** AIM OF THE EXERCISE **
In full and without error, repeat the entries below.

** SOURCE DATA **
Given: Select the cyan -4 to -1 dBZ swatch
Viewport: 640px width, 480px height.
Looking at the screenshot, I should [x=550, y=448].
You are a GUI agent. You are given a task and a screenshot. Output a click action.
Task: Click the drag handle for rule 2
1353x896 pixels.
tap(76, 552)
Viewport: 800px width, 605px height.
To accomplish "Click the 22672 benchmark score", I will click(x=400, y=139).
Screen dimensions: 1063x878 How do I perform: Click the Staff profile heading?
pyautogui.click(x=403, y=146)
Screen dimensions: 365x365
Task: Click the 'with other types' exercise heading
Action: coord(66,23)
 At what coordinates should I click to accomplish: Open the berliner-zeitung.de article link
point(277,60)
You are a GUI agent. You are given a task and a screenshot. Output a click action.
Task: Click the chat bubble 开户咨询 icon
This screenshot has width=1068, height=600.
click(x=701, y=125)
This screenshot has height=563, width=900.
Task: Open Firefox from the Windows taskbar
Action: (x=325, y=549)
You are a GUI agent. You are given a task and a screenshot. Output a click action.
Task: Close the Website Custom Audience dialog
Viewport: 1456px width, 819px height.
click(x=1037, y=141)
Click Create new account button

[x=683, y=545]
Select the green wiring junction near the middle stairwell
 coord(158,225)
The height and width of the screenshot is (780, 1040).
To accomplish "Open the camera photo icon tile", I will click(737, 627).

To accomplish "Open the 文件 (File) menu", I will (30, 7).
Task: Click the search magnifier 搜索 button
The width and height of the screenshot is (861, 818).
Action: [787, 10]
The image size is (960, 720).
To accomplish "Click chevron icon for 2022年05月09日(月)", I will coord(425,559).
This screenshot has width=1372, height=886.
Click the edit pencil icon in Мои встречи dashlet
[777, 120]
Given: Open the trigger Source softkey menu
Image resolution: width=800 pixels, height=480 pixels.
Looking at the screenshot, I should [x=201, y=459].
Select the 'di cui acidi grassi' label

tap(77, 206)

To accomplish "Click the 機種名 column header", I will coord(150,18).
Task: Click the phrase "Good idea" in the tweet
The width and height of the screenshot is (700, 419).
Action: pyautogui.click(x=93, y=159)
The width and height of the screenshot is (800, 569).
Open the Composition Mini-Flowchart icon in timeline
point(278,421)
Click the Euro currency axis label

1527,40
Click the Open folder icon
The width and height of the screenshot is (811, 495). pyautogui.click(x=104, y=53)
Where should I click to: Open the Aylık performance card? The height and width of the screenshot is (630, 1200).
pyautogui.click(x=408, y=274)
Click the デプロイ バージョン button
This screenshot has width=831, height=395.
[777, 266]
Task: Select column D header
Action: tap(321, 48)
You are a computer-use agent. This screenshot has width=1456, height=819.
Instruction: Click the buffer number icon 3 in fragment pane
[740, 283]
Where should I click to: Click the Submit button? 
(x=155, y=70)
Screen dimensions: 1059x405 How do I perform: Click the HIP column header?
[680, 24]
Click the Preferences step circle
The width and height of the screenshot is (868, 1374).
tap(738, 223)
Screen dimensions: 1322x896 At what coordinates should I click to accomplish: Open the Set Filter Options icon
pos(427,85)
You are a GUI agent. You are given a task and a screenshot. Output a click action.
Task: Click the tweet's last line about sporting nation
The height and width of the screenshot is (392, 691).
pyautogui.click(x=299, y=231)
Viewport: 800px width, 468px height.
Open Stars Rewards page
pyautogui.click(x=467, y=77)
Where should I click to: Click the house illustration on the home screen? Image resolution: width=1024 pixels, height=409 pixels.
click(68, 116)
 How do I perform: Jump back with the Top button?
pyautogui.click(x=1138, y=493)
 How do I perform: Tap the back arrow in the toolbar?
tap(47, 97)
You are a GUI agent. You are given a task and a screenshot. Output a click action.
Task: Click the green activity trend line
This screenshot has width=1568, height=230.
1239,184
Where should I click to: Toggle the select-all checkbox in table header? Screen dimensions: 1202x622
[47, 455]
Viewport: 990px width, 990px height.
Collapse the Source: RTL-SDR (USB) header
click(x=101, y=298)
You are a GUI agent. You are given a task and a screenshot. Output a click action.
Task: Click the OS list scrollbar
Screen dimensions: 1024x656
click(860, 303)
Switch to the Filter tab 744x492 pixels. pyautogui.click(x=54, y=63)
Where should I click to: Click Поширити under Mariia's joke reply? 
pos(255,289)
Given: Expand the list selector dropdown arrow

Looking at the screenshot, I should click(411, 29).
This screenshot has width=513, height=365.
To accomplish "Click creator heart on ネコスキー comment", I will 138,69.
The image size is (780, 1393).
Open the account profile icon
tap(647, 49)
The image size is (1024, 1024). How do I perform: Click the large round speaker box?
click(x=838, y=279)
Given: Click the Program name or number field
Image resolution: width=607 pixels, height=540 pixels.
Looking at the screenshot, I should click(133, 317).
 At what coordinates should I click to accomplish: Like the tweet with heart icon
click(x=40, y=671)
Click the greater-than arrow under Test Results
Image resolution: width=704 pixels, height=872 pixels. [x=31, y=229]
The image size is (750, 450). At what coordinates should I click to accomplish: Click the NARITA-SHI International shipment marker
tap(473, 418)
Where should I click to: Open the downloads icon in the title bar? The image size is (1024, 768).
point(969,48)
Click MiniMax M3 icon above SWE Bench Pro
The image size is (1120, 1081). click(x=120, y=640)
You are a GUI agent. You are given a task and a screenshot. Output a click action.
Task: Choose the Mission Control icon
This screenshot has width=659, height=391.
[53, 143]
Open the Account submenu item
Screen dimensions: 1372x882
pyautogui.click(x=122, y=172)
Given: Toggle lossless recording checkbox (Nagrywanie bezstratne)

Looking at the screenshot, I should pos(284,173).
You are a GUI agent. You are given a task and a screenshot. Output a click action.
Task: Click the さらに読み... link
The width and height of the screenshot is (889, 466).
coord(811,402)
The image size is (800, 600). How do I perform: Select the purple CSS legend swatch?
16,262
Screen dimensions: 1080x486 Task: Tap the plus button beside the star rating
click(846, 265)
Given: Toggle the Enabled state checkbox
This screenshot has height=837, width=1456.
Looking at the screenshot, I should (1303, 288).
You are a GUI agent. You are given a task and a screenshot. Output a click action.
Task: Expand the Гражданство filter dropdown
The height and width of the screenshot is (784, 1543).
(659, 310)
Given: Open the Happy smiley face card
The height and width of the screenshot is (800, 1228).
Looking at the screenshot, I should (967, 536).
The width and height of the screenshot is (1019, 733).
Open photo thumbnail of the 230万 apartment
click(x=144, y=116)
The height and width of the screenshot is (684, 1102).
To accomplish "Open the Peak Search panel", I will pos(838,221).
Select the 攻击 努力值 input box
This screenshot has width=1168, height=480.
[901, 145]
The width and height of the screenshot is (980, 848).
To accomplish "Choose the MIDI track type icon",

** SOLUTION FOR THIS TASK **
Given: Select the cyan -4 to -1 dBZ swatch
Viewport: 640px width, 480px height.
Looking at the screenshot, I should [x=550, y=448].
You are a GUI agent. You are given a task and a screenshot. Output a click action.
Task: Click the drag handle for rule 2
1353x896 pixels.
tap(76, 552)
Viewport: 800px width, 605px height.
To accomplish "Click the 22672 benchmark score", I will click(x=400, y=139).
Screen dimensions: 1063x878 How do I perform: Click the Staff profile heading?
pyautogui.click(x=403, y=146)
Screen dimensions: 365x365
Task: Click the 'with other types' exercise heading
Action: coord(66,23)
 At what coordinates should I click to accomplish: Open the berliner-zeitung.de article link
point(277,60)
You are a GUI agent. You are given a task and a screenshot. Output a click action.
Task: Click the chat bubble 开户咨询 icon
This screenshot has width=1068, height=600.
click(x=701, y=125)
This screenshot has height=563, width=900.
Task: Open Firefox from the Windows taskbar
Action: (x=325, y=549)
You are a GUI agent. You are given a task and a screenshot. Output a click action.
Task: Close the Website Custom Audience dialog
Viewport: 1456px width, 819px height.
click(x=1037, y=141)
Click Create new account button

[x=683, y=545]
Select the green wiring junction near the middle stairwell
 coord(158,225)
The height and width of the screenshot is (780, 1040).
To accomplish "Open the camera photo icon tile", I will click(737, 627).

To accomplish "Open the 文件 (File) menu", I will (30, 7).
Task: Click the search magnifier 搜索 button
The width and height of the screenshot is (861, 818).
Action: [787, 10]
The image size is (960, 720).
To accomplish "Click chevron icon for 2022年05月09日(月)", I will coord(425,559).
This screenshot has width=1372, height=886.
Click the edit pencil icon in Мои встречи dashlet
[777, 120]
Given: Open the trigger Source softkey menu
Image resolution: width=800 pixels, height=480 pixels.
Looking at the screenshot, I should [x=201, y=459].
Select the 'di cui acidi grassi' label

tap(77, 206)

To accomplish "Click the 機種名 column header", I will coord(150,18).
Task: Click the phrase "Good idea" in the tweet
The width and height of the screenshot is (700, 419).
Action: pyautogui.click(x=93, y=159)
The width and height of the screenshot is (800, 569).
Open the Composition Mini-Flowchart icon in timeline
point(278,421)
Click the Euro currency axis label

1527,40
Click the Open folder icon
The width and height of the screenshot is (811, 495). pyautogui.click(x=104, y=53)
Where should I click to: Open the Aylık performance card? The height and width of the screenshot is (630, 1200).
pyautogui.click(x=408, y=274)
Click the デプロイ バージョン button
This screenshot has width=831, height=395.
[777, 266]
Task: Select column D header
Action: tap(321, 48)
You are a computer-use agent. This screenshot has width=1456, height=819.
Instruction: Click the buffer number icon 3 in fragment pane
[740, 283]
Where should I click to: Click the Submit button? 
(x=155, y=70)
Screen dimensions: 1059x405 How do I perform: Click the HIP column header?
[680, 24]
Click the Preferences step circle
The width and height of the screenshot is (868, 1374).
tap(738, 223)
Screen dimensions: 1322x896 At what coordinates should I click to accomplish: Open the Set Filter Options icon
pos(427,85)
You are a GUI agent. You are given a task and a screenshot. Output a click action.
Task: Click the tweet's last line about sporting nation
The height and width of the screenshot is (392, 691).
pyautogui.click(x=299, y=231)
Viewport: 800px width, 468px height.
Open Stars Rewards page
pyautogui.click(x=467, y=77)
Where should I click to: Click the house illustration on the home screen? Image resolution: width=1024 pixels, height=409 pixels.
click(68, 116)
 How do I perform: Jump back with the Top button?
pyautogui.click(x=1138, y=493)
 How do I perform: Tap the back arrow in the toolbar?
tap(47, 97)
You are a GUI agent. You are given a task and a screenshot. Output a click action.
Task: Click the green activity trend line
This screenshot has width=1568, height=230.
1239,184
Where should I click to: Toggle the select-all checkbox in table header? Screen dimensions: 1202x622
[47, 455]
Viewport: 990px width, 990px height.
Collapse the Source: RTL-SDR (USB) header
click(x=101, y=298)
You are a GUI agent. You are given a task and a screenshot. Output a click action.
Task: Click the OS list scrollbar
Screen dimensions: 1024x656
click(860, 303)
Switch to the Filter tab 744x492 pixels. pyautogui.click(x=54, y=63)
Where should I click to: Click Поширити under Mariia's joke reply? 
pos(255,289)
Given: Expand the list selector dropdown arrow

Looking at the screenshot, I should click(411, 29).
This screenshot has width=513, height=365.
To accomplish "Click creator heart on ネコスキー comment", I will 138,69.
The image size is (780, 1393).
Open the account profile icon
tap(647, 49)
The image size is (1024, 1024). How do I perform: Click the large round speaker box?
click(x=838, y=279)
Given: Click the Program name or number field
Image resolution: width=607 pixels, height=540 pixels.
Looking at the screenshot, I should click(133, 317).
 At what coordinates should I click to accomplish: Like the tweet with heart icon
click(x=40, y=671)
Click the greater-than arrow under Test Results
Image resolution: width=704 pixels, height=872 pixels. [x=31, y=229]
The image size is (750, 450). At what coordinates should I click to accomplish: Click the NARITA-SHI International shipment marker
tap(473, 418)
Where should I click to: Open the downloads icon in the title bar? The image size is (1024, 768).
point(969,48)
Click MiniMax M3 icon above SWE Bench Pro
The image size is (1120, 1081). click(x=120, y=640)
You are a GUI agent. You are given a task and a screenshot. Output a click action.
Task: Choose the Mission Control icon
This screenshot has width=659, height=391.
[53, 143]
Open the Account submenu item
Screen dimensions: 1372x882
pyautogui.click(x=122, y=172)
Given: Toggle lossless recording checkbox (Nagrywanie bezstratne)

Looking at the screenshot, I should pos(284,173).
You are a GUI agent. You are given a task and a screenshot. Output a click action.
Task: Click the さらに読み... link
The width and height of the screenshot is (889, 466).
coord(811,402)
The image size is (800, 600). How do I perform: Select the purple CSS legend swatch?
16,262
Screen dimensions: 1080x486 Task: Tap the plus button beside the star rating
click(846, 265)
Given: Toggle the Enabled state checkbox
This screenshot has height=837, width=1456.
Looking at the screenshot, I should (1303, 288).
You are a GUI agent. You are given a task and a screenshot. Output a click action.
Task: Expand the Гражданство filter dropdown
The height and width of the screenshot is (784, 1543).
(659, 310)
Given: Open the Happy smiley face card
The height and width of the screenshot is (800, 1228).
Looking at the screenshot, I should (967, 536).
The width and height of the screenshot is (1019, 733).
Open photo thumbnail of the 230万 apartment
click(x=144, y=116)
The height and width of the screenshot is (684, 1102).
To accomplish "Open the Peak Search panel", I will pos(838,221).
Select the 攻击 努力值 input box
This screenshot has width=1168, height=480.
[901, 145]
The width and height of the screenshot is (980, 848).
To accomplish "Choose the MIDI track type icon",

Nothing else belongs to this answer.